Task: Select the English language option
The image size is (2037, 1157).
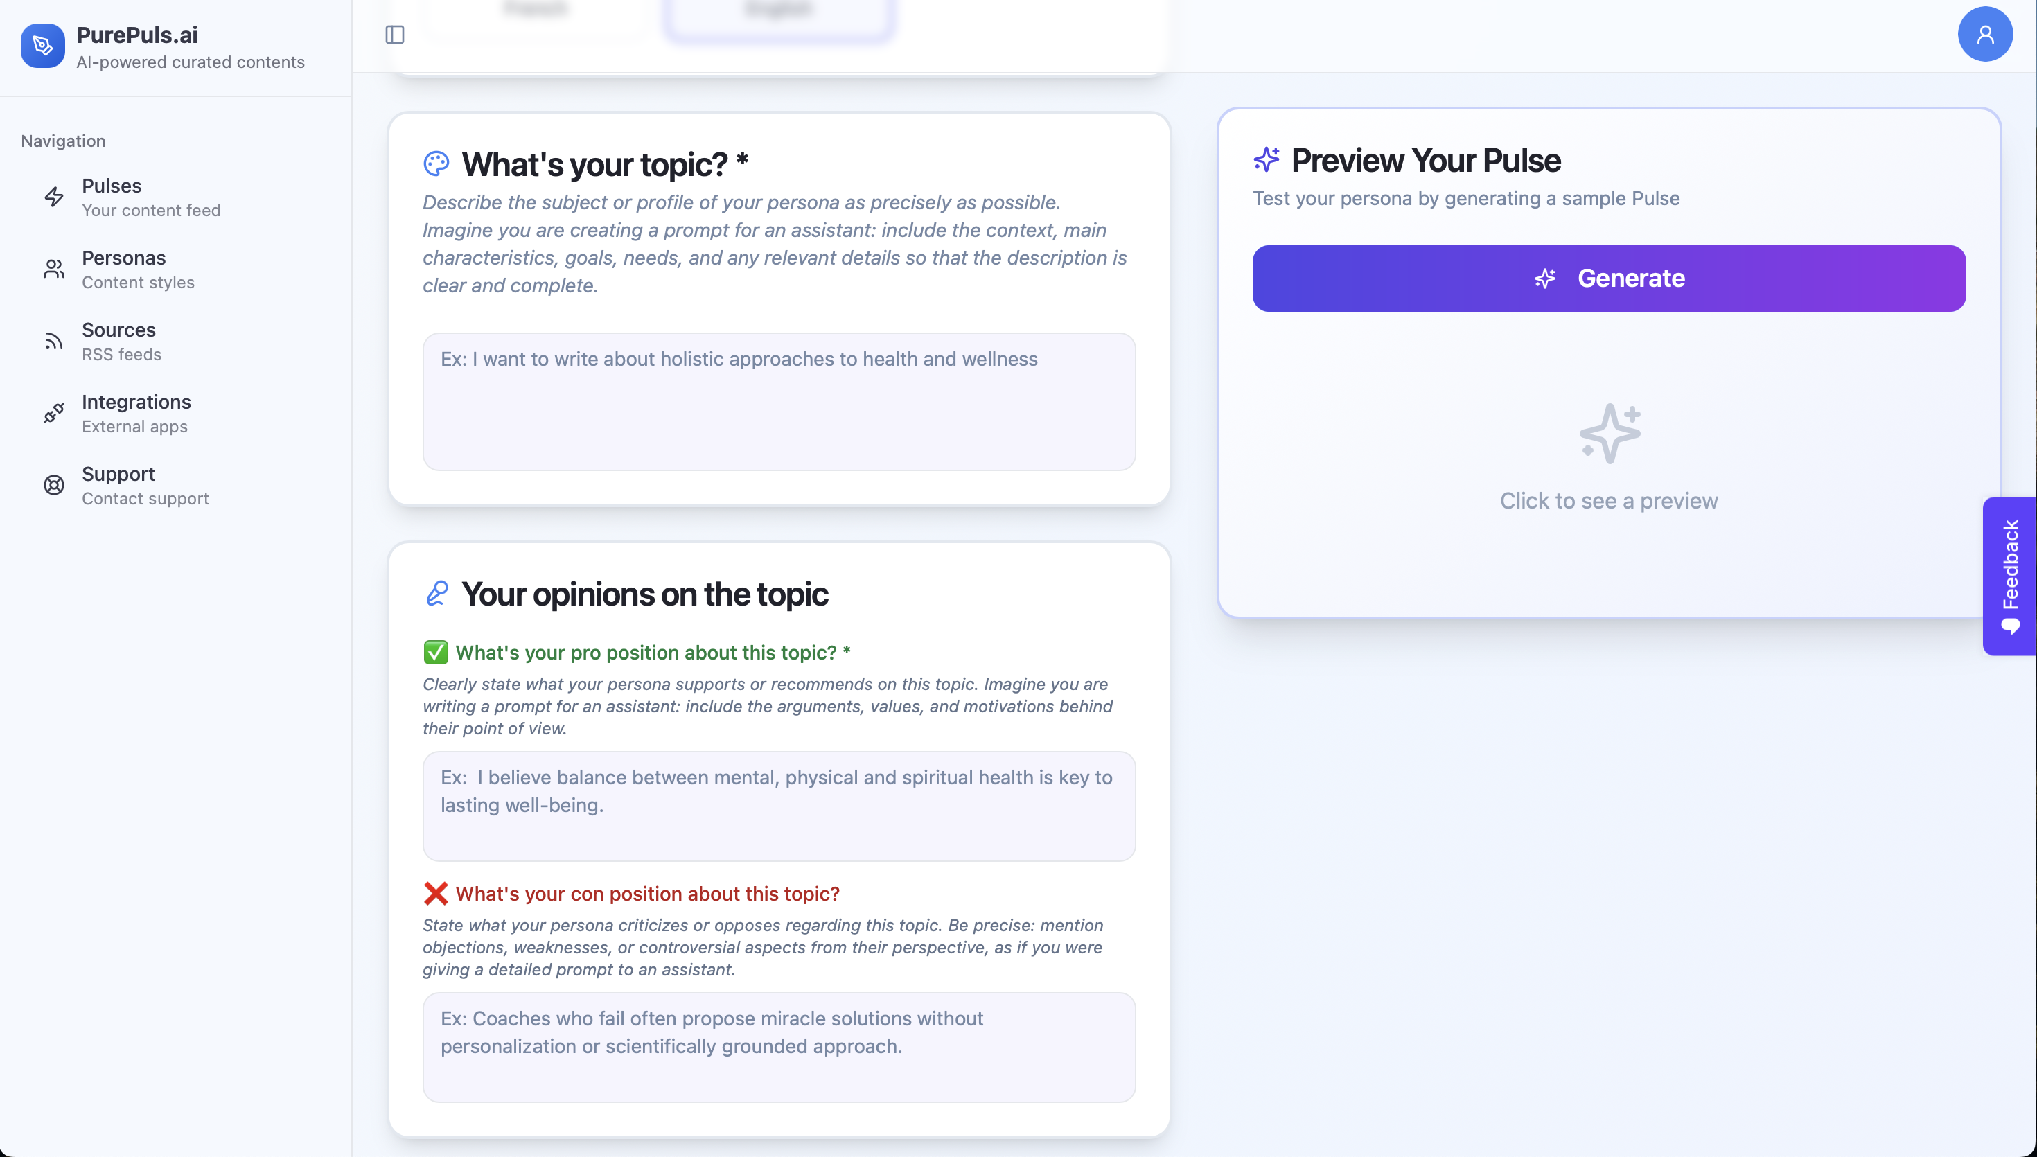Action: [778, 11]
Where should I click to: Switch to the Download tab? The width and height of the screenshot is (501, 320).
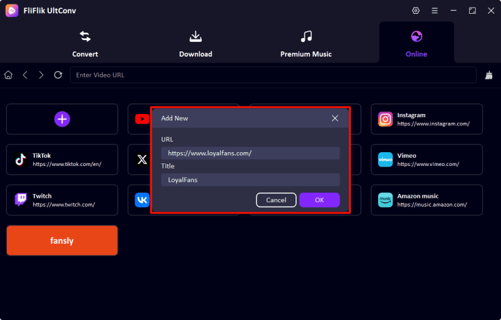(x=195, y=43)
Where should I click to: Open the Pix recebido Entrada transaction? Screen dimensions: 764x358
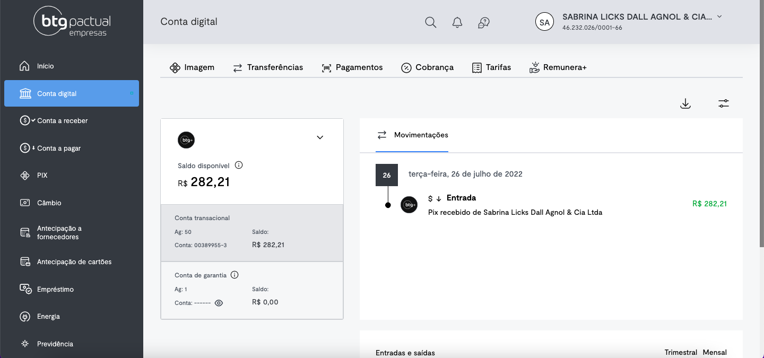click(515, 205)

========

WHAT YOU ARE ASKED TO DO: Please write out the whole listing exactly, but not the pictures in it.

EXPECTED OUTPUT:
Task: Select the English language option
The image size is (2037, 1157).
Action: [778, 11]
Where should I click to: Switch to the Download tab? The width and height of the screenshot is (501, 320).
(x=195, y=43)
Where should I click to: Open the Pix recebido Entrada transaction? Screen dimensions: 764x358
click(515, 205)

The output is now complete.